* _Your task_
From the start of the material through the line containing "379) label: Facebook", write those lines out again with "webpages" changed to "web pages" and nothing else altered.

* _Data records_
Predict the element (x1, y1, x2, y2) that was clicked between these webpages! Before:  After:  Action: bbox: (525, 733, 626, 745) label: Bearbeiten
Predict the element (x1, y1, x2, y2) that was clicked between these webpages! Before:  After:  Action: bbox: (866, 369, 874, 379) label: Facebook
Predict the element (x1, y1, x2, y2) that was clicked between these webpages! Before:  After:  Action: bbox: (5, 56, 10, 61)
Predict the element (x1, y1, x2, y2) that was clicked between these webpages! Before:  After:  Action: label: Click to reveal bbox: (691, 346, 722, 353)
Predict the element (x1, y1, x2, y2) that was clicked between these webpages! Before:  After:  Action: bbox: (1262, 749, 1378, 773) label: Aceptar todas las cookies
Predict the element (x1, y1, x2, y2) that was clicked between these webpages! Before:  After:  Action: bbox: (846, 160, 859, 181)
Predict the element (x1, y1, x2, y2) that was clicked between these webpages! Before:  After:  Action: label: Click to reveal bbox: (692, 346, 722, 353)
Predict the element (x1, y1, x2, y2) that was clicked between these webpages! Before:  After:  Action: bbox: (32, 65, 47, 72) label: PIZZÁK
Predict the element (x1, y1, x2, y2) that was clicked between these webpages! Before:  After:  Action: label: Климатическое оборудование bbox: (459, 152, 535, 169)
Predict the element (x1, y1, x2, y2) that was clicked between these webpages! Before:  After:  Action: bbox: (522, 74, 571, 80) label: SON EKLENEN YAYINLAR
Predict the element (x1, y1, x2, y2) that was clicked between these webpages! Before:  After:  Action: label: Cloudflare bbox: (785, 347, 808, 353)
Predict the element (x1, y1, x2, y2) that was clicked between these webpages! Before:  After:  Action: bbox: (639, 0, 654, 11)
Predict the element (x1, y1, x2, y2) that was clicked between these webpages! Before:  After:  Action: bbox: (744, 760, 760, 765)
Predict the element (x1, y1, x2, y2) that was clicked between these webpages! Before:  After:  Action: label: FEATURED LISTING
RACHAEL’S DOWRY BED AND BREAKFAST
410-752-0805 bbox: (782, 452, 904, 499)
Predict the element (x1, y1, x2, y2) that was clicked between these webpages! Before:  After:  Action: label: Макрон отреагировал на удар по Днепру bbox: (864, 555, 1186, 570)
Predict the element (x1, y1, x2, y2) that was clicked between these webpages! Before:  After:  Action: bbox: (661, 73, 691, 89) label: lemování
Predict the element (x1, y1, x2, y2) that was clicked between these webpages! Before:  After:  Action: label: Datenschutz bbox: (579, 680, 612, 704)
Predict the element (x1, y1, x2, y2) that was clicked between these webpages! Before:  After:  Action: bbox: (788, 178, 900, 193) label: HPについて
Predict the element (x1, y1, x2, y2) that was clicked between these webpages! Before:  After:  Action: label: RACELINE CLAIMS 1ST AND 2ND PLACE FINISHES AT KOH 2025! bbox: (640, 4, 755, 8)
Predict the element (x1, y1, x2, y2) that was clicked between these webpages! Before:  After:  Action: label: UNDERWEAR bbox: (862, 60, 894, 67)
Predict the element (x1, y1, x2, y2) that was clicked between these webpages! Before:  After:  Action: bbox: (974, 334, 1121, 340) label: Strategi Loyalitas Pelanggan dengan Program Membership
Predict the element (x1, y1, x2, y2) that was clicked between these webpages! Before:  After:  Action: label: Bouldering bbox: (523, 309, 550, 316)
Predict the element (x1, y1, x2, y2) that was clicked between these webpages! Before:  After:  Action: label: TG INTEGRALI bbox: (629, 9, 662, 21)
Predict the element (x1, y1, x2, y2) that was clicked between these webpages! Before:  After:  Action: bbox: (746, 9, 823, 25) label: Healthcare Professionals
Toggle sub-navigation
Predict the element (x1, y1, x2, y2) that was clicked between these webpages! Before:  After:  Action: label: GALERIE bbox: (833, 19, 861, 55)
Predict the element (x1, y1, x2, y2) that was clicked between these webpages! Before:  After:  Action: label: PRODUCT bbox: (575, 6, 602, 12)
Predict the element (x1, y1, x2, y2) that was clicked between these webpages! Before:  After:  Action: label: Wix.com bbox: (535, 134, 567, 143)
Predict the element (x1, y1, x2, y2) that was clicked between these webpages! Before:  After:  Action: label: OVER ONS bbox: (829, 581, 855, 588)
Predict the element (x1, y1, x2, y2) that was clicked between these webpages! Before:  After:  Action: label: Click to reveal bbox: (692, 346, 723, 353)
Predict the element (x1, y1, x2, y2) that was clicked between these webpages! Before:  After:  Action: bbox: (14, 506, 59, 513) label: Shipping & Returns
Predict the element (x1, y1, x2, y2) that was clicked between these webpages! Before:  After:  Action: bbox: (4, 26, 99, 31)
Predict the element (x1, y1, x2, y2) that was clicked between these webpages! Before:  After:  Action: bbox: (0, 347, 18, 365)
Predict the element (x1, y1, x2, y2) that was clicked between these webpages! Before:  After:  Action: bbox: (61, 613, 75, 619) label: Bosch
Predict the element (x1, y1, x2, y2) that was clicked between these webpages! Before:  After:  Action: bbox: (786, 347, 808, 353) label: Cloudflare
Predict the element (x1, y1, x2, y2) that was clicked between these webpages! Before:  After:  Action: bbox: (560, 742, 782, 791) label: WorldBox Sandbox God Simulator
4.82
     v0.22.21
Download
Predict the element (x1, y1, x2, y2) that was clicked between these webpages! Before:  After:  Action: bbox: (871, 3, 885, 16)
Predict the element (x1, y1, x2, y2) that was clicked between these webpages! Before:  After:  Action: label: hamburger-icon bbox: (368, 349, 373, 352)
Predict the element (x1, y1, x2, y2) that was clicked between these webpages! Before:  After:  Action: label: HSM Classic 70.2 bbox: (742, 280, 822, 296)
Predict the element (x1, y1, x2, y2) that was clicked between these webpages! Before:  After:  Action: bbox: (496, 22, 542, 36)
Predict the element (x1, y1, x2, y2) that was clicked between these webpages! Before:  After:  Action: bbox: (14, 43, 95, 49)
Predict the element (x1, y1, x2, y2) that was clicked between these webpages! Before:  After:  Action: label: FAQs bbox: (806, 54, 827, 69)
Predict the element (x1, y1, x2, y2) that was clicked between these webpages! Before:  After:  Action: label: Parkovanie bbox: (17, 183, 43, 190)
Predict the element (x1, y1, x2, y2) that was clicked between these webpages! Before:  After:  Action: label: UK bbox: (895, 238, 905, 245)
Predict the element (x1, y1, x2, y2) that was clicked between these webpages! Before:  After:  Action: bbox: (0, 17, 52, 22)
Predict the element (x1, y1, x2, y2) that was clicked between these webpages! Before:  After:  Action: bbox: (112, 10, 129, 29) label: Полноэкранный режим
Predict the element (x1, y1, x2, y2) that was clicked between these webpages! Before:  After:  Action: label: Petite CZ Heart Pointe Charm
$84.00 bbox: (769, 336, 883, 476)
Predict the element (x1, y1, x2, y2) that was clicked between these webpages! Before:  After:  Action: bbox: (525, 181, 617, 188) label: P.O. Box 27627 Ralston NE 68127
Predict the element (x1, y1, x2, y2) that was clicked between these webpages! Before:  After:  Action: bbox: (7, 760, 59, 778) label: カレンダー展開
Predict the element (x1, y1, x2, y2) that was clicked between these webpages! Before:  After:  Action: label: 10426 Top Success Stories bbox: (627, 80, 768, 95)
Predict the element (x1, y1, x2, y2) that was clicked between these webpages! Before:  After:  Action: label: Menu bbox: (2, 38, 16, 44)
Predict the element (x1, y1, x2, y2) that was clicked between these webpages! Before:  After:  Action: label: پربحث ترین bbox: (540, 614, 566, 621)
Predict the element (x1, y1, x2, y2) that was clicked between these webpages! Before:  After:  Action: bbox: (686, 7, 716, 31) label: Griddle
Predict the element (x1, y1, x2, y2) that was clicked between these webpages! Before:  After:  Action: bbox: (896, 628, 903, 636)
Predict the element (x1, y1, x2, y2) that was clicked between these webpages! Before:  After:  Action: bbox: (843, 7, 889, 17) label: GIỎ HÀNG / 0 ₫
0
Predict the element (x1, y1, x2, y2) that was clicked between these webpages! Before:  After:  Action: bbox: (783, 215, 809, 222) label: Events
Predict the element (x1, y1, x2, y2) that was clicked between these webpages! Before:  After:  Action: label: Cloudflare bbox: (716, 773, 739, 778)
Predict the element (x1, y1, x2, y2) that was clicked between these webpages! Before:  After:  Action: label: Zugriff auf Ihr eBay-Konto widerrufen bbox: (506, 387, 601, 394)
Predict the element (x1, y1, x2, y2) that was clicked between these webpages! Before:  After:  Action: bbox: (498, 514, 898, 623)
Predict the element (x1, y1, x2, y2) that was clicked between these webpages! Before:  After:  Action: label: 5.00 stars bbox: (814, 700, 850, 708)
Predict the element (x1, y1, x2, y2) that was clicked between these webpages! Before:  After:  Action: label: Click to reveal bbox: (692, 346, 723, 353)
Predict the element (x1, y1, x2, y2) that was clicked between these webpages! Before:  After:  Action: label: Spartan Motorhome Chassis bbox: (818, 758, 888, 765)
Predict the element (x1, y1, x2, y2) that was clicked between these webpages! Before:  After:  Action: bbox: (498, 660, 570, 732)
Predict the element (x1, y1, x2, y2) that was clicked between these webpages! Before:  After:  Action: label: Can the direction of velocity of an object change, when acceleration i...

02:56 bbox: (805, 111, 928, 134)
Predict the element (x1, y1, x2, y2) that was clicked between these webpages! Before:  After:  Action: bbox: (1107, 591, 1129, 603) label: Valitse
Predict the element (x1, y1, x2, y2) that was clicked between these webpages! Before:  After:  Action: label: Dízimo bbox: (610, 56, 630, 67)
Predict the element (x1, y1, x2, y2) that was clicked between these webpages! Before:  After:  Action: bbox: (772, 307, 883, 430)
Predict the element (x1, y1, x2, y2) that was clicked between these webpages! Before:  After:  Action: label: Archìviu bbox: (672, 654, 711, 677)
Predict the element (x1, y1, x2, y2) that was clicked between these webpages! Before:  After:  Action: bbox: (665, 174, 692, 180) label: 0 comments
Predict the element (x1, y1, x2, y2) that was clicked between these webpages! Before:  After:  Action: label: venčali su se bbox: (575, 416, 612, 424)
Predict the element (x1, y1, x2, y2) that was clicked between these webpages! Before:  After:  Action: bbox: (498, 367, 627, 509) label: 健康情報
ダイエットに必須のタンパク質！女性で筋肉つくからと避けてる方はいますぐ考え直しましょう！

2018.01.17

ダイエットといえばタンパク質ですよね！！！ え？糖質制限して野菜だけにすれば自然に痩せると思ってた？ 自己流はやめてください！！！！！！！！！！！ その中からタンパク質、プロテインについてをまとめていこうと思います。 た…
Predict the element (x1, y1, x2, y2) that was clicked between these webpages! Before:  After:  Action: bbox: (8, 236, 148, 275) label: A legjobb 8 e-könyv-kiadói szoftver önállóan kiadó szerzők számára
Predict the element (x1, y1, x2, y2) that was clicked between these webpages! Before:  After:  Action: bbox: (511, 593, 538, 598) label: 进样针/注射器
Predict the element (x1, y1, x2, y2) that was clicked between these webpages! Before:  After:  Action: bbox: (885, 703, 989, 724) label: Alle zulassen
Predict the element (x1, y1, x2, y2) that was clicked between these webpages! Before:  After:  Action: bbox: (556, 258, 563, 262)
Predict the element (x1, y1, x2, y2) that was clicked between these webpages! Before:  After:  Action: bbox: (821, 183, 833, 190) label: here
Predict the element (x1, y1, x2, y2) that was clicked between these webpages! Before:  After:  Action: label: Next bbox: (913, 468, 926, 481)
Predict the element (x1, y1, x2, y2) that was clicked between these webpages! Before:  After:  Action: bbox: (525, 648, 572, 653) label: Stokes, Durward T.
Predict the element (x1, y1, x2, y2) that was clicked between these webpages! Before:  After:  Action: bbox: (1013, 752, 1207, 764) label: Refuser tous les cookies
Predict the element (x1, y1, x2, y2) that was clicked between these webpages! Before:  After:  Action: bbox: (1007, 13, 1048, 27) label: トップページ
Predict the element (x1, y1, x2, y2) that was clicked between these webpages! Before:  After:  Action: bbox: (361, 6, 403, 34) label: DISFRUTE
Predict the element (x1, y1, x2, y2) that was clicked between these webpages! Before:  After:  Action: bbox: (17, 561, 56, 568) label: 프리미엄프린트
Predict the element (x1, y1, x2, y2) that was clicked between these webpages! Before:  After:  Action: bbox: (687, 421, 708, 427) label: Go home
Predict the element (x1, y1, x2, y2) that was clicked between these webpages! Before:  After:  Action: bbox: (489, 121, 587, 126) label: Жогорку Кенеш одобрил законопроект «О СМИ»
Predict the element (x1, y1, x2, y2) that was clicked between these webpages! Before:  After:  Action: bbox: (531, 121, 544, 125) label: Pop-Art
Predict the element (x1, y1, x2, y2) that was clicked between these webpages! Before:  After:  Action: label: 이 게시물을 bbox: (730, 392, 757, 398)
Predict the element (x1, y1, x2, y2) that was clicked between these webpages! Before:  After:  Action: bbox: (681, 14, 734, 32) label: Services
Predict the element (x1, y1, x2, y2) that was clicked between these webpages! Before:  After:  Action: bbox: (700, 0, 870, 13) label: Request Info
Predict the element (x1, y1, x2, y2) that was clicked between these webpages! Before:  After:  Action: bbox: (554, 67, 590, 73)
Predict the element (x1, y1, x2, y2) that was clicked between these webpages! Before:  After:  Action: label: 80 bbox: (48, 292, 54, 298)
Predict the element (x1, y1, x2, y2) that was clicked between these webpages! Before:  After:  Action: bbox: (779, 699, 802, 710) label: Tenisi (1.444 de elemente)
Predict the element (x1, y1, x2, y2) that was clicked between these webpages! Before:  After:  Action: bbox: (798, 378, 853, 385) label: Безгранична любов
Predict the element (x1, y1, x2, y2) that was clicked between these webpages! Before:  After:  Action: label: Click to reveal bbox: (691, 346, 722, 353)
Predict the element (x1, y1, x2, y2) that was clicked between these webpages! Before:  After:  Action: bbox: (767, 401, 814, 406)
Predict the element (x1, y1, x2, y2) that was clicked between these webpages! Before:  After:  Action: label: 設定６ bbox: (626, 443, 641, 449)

* _The answer_
Predict the element (x1, y1, x2, y2) that was clicked between these web pages! Before:  After:  Action: bbox: (525, 733, 626, 745) label: Bearbeiten
Predict the element (x1, y1, x2, y2) that was clicked between these web pages! Before:  After:  Action: bbox: (866, 369, 874, 379) label: Facebook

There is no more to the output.